PKS menilai, lanjut Jazuli, jika sistem pemilu tertutup yang berlaku di Indonesia maka kesempatan seseorang terpilih sangat dibatasi oleh Undang-Undang Pemilu. Bahkan secara jelas, ia mengibaratkan takdir Tuhan sebagai pemimpin bisa diintervensi oleh UU yang ada.
“Berbicara UU Pemilu, jangan sampai takdir Tuhan terhadap seorang bisa diintervensi oleh UU yang ada. Karena ketika sistem tertutup diberlakukan, maka takdir Tuhan untuk jadi pemimpin diintervensi oleh UU, tapi ketika sistem pemilu terbuka diberlakukan, ya silakan. Semua terbuka lebar, siapa pun dipilih rakyat banyak bisa jadi pemimpin,” jelas Jazuli.
Bagaiamana dengan ambang batas parlemen atau biasa disebut parliamentary threshold? Ia menjawab, PKS mendukung usulan pemerintah parliamentary threshold hanya sebesar 3,5 persen.
“Semua partai politik yang ada berhak mendapat kesempatan yang sama duduk di parlemen sehingga ada representasi rakyat. Ya kami dari PKS setuju pandangan mendagri bahwa parliamentary threshold 3,5 persen. Karena pemilu itu soal kontestasi bukan soal jagoan, dan inti pemilu itu adalah representasi suara rakyat,” terangnya.
“Jika tak ingin ada suara rakyat yang terbuang percuma, mubazzir. Dan kami setuju sistem penghitungan suara dengan sistem Hare, karena sisten ini mengakomodir semua parpol untuk mendapat kursi,” sambungnya.

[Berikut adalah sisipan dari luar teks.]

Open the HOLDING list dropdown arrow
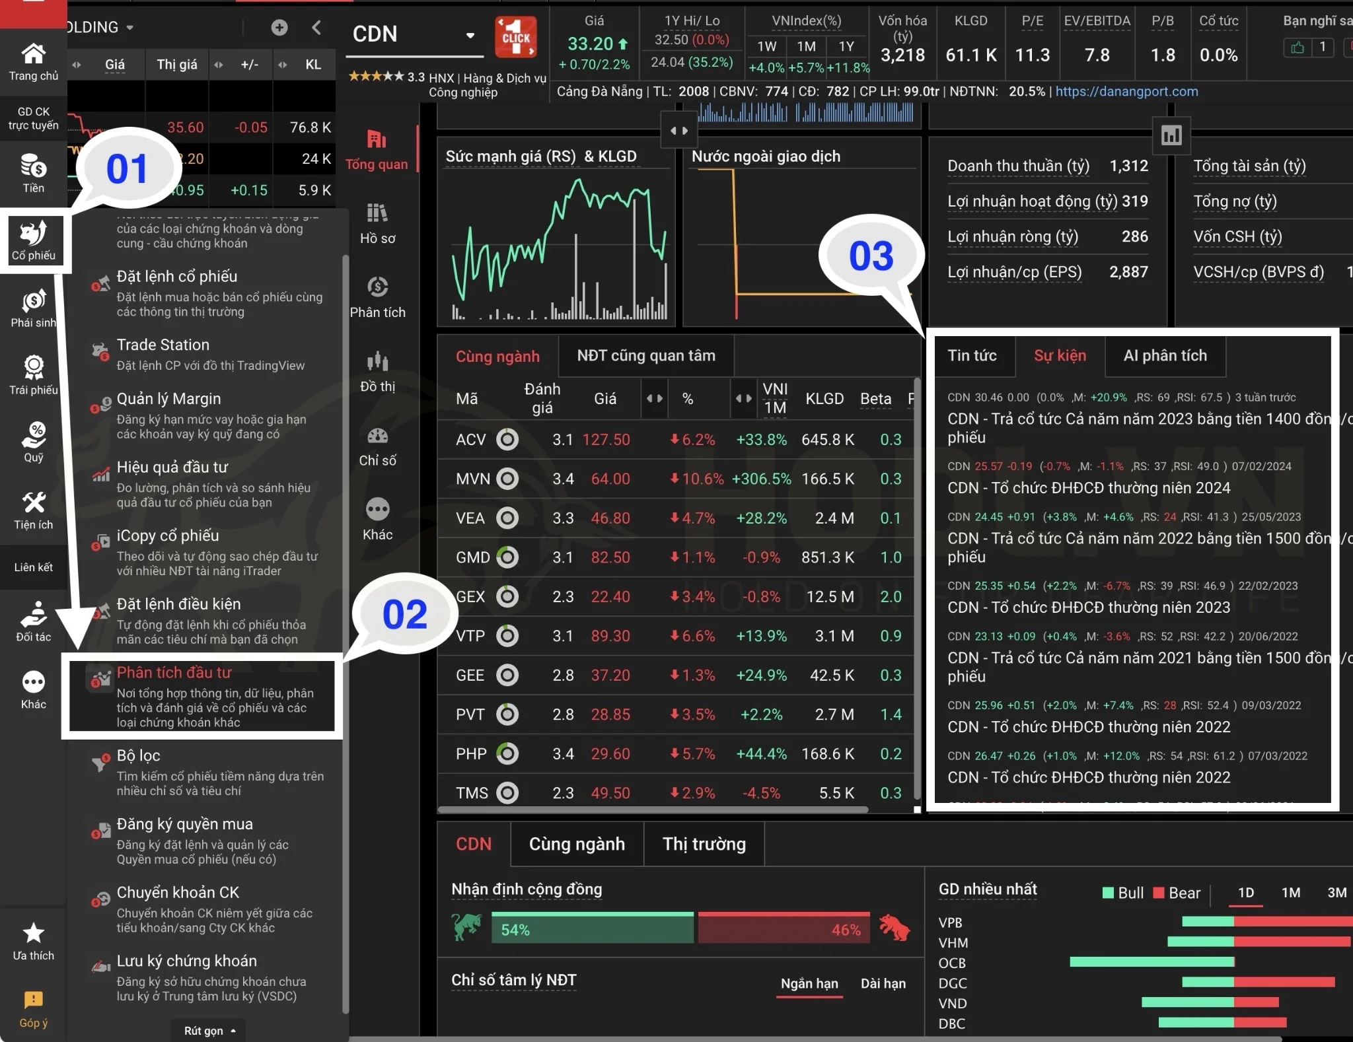This screenshot has width=1353, height=1042. point(130,28)
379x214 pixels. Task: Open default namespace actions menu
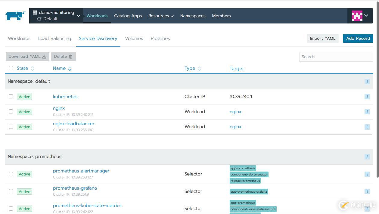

Seperti yang diatur dalam UU Pemilu, dalam sistem pemilu tertutup, pemilih hanya bisa mencoblos logo partai politik saja tanpa ada daftar nama caleg yang bisa dipilih. Sementara dalam sistem pemilu terbuka, logo partai dan nama-nama caleg bisa dipilih secara bersamaan. (IRN)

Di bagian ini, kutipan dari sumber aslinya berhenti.